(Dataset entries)
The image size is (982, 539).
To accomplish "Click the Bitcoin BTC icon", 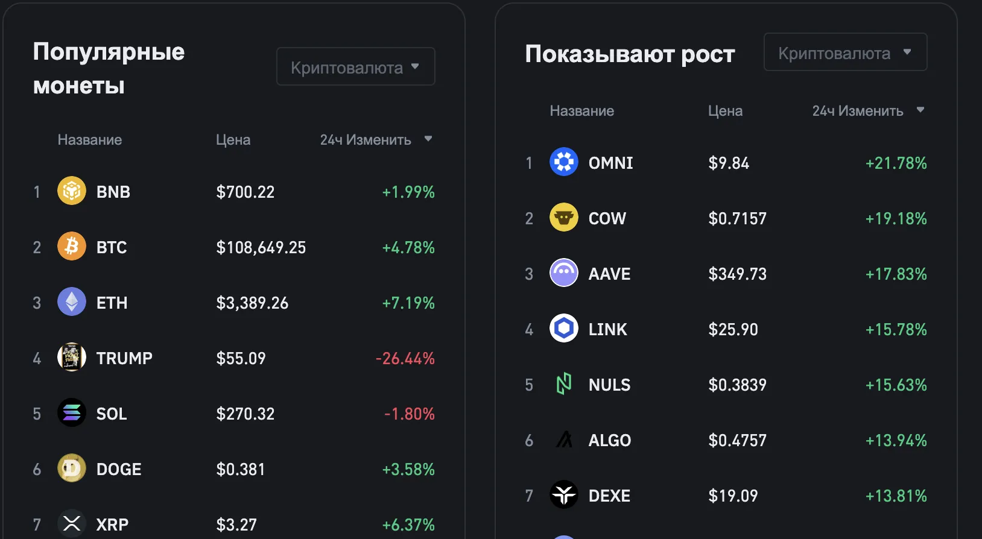I will (72, 247).
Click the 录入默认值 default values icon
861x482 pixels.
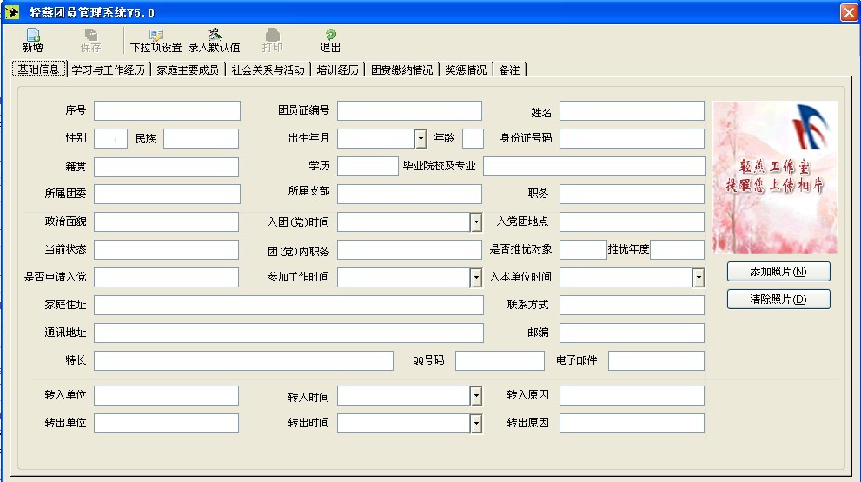pos(214,35)
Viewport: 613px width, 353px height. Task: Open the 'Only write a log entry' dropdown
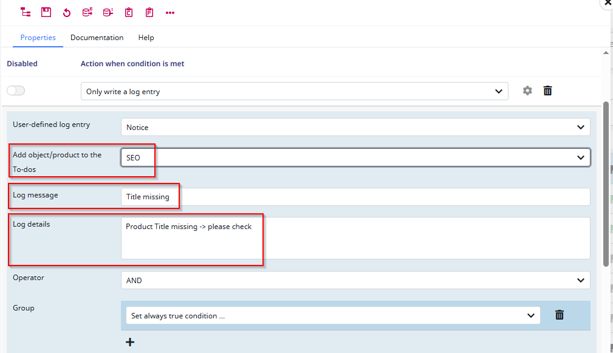click(294, 91)
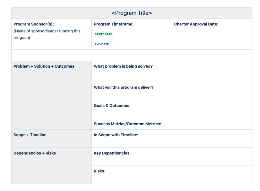Select the green START DATE tag
260x191 pixels.
click(x=103, y=34)
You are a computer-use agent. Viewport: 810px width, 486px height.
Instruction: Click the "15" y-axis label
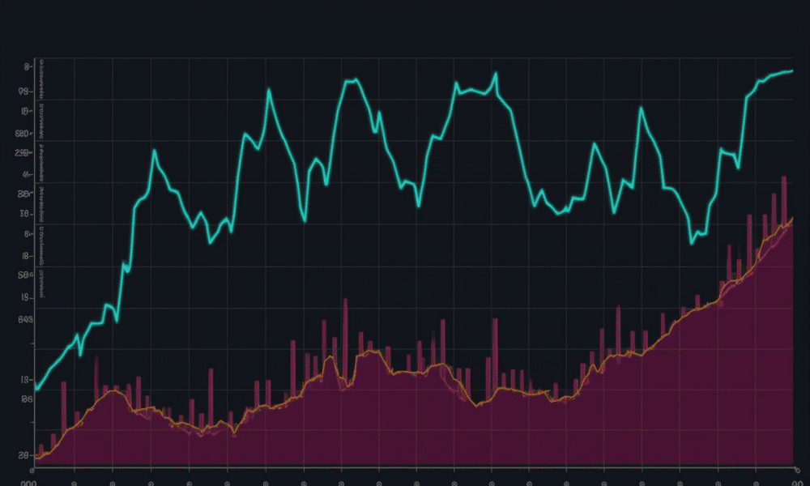click(25, 297)
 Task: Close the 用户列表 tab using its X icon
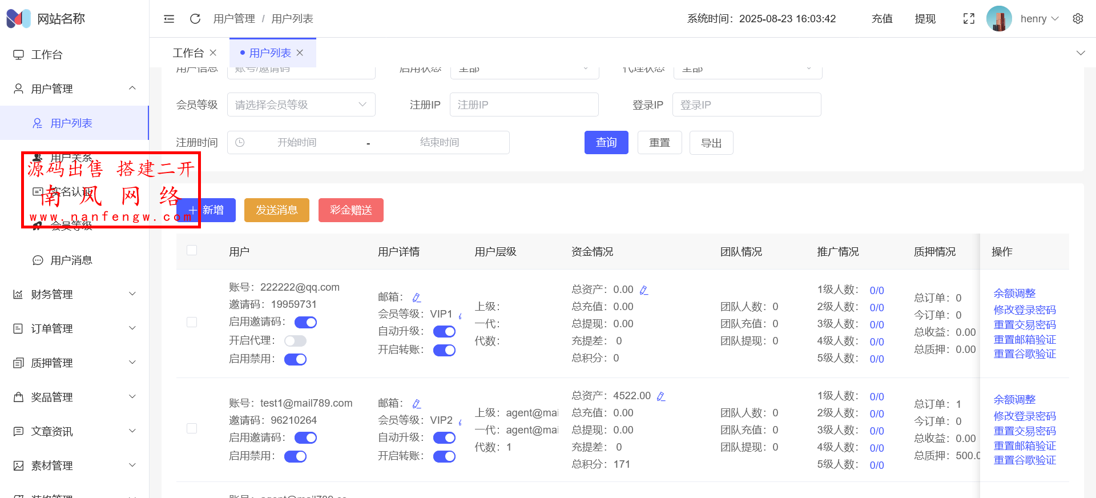pyautogui.click(x=300, y=53)
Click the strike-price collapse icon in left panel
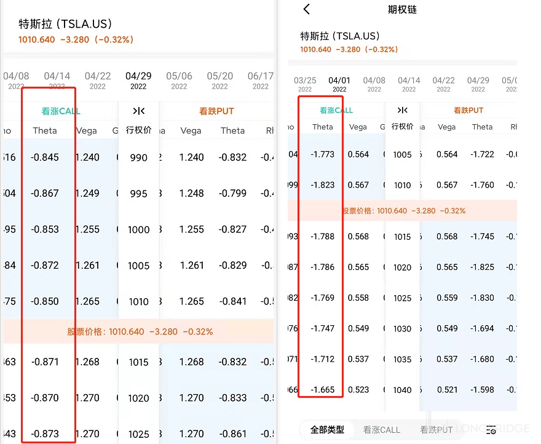The image size is (541, 444). [139, 111]
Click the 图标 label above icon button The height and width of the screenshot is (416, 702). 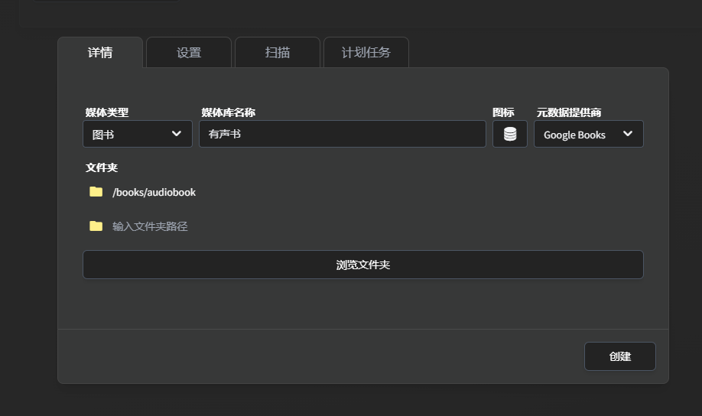tap(503, 112)

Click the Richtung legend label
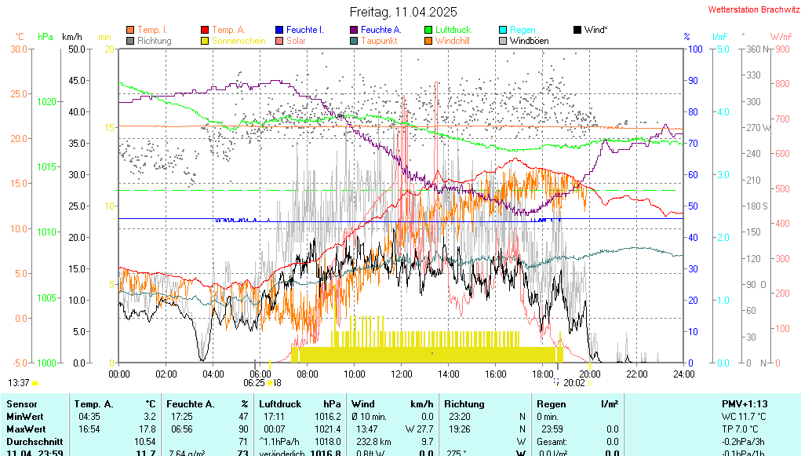[x=154, y=41]
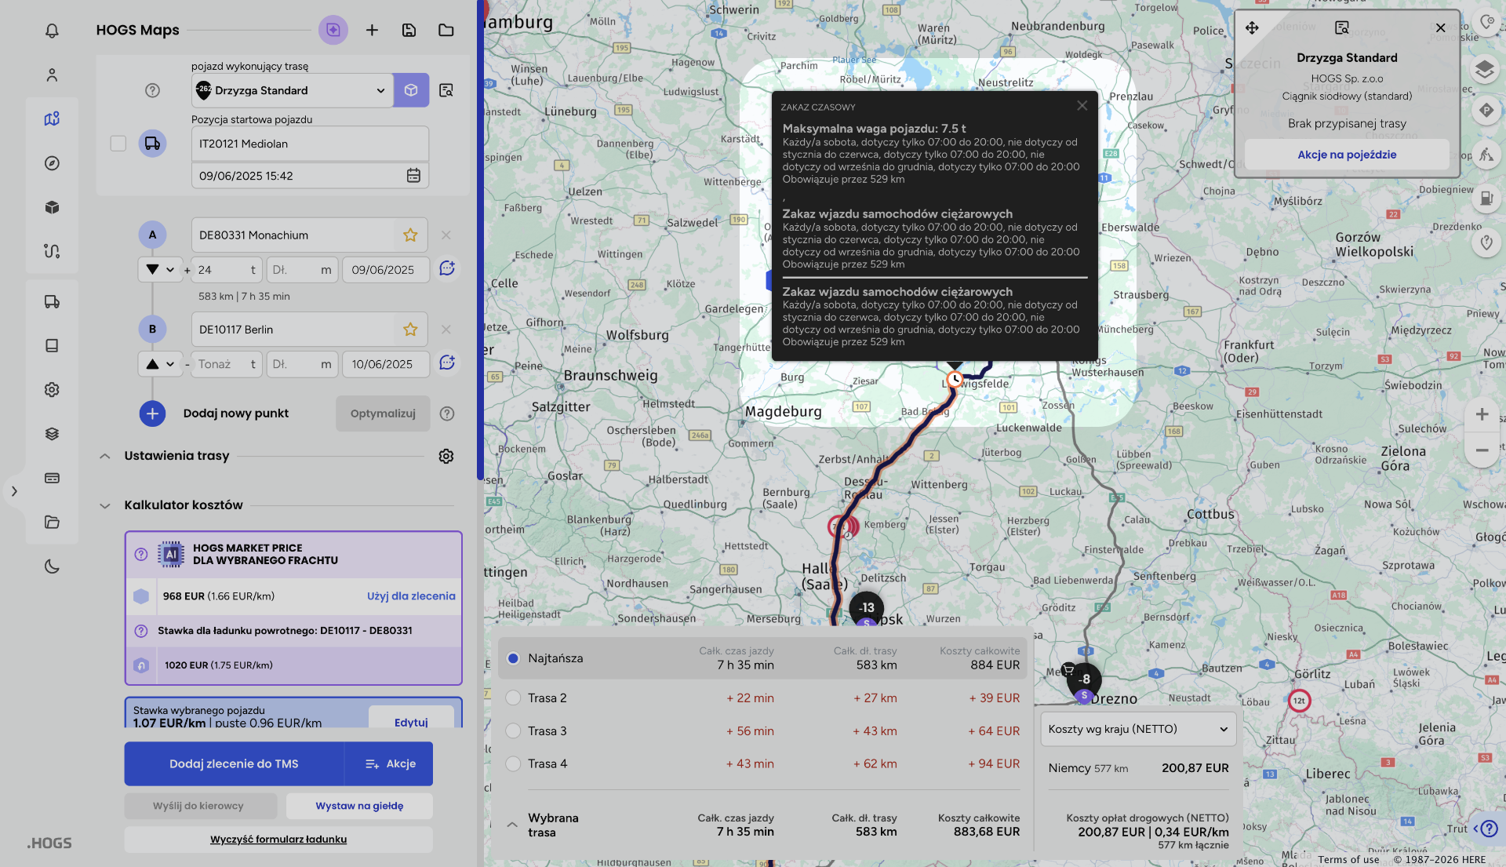Viewport: 1506px width, 867px height.
Task: Open the dark mode moon icon
Action: [52, 566]
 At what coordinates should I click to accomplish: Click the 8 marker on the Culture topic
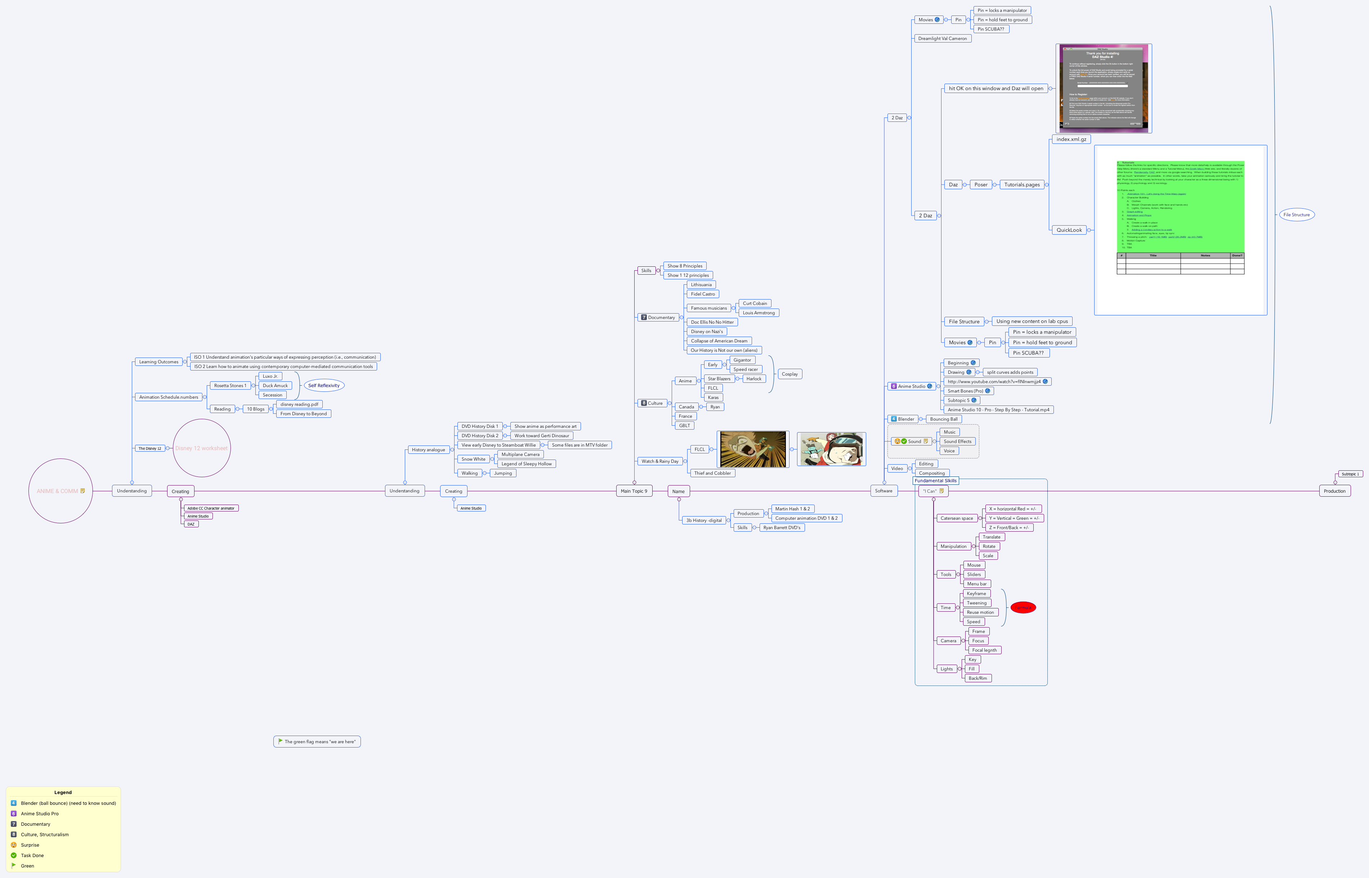(x=644, y=403)
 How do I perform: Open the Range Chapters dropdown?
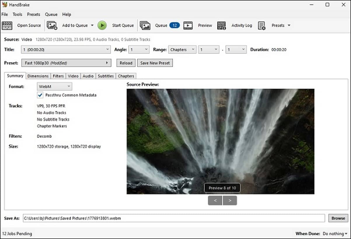coord(182,50)
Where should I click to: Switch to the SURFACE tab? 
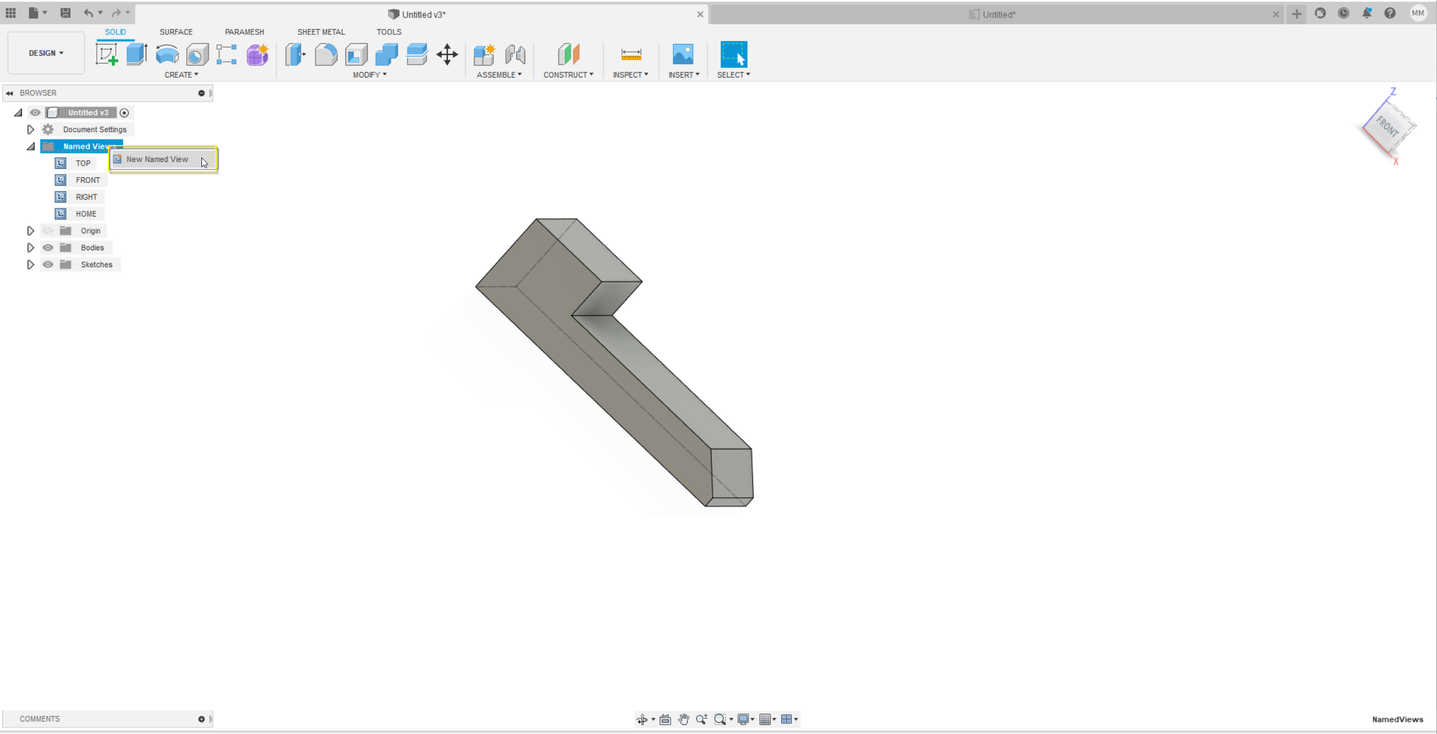click(176, 32)
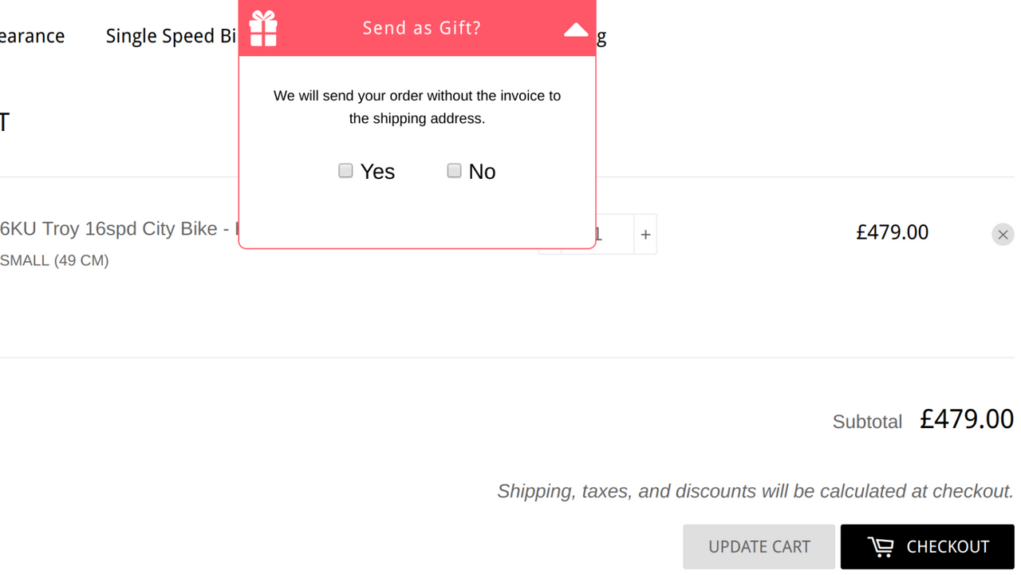Click the Send as Gift popup title
The image size is (1021, 575).
421,28
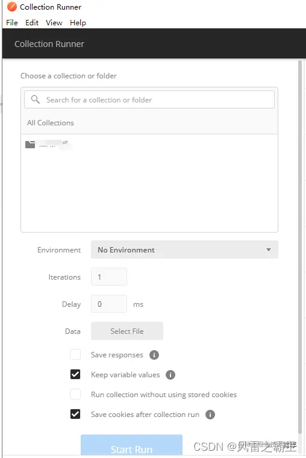This screenshot has height=458, width=306.
Task: Click the Start Run button
Action: pyautogui.click(x=132, y=445)
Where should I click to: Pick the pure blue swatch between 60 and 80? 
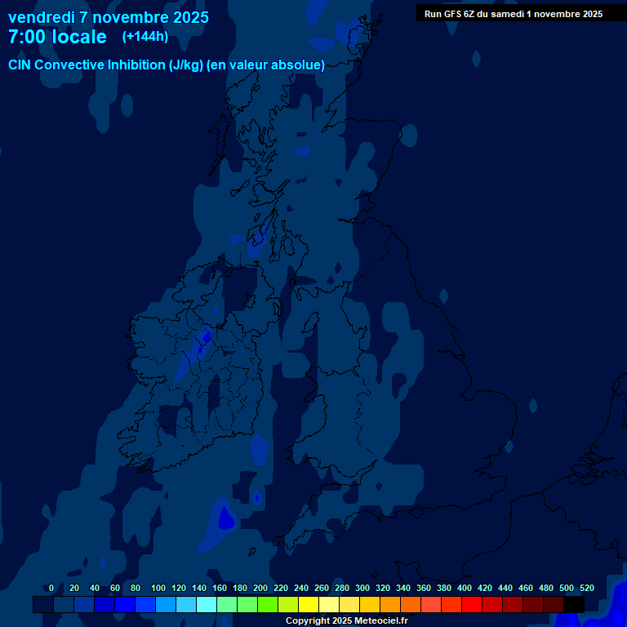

Work to complete:
Starting at the line that contains "Where should I click to: Switch" and running through the end of the listing, rewrite those lines with "pure blue" swapped for "pure red" and everything else unchanged. Leave the pictures out of your answer.

Full answer:
Where should I click to: Switch to the SURFACE tab? 
click(176, 32)
Click the Send as Gift popup title
The image size is (1021, 575).
421,28
This screenshot has height=458, width=306.
Task: Click the Start Run button
Action: pyautogui.click(x=132, y=445)
Where should I click to: Pick the pure red swatch between 60 and 80? 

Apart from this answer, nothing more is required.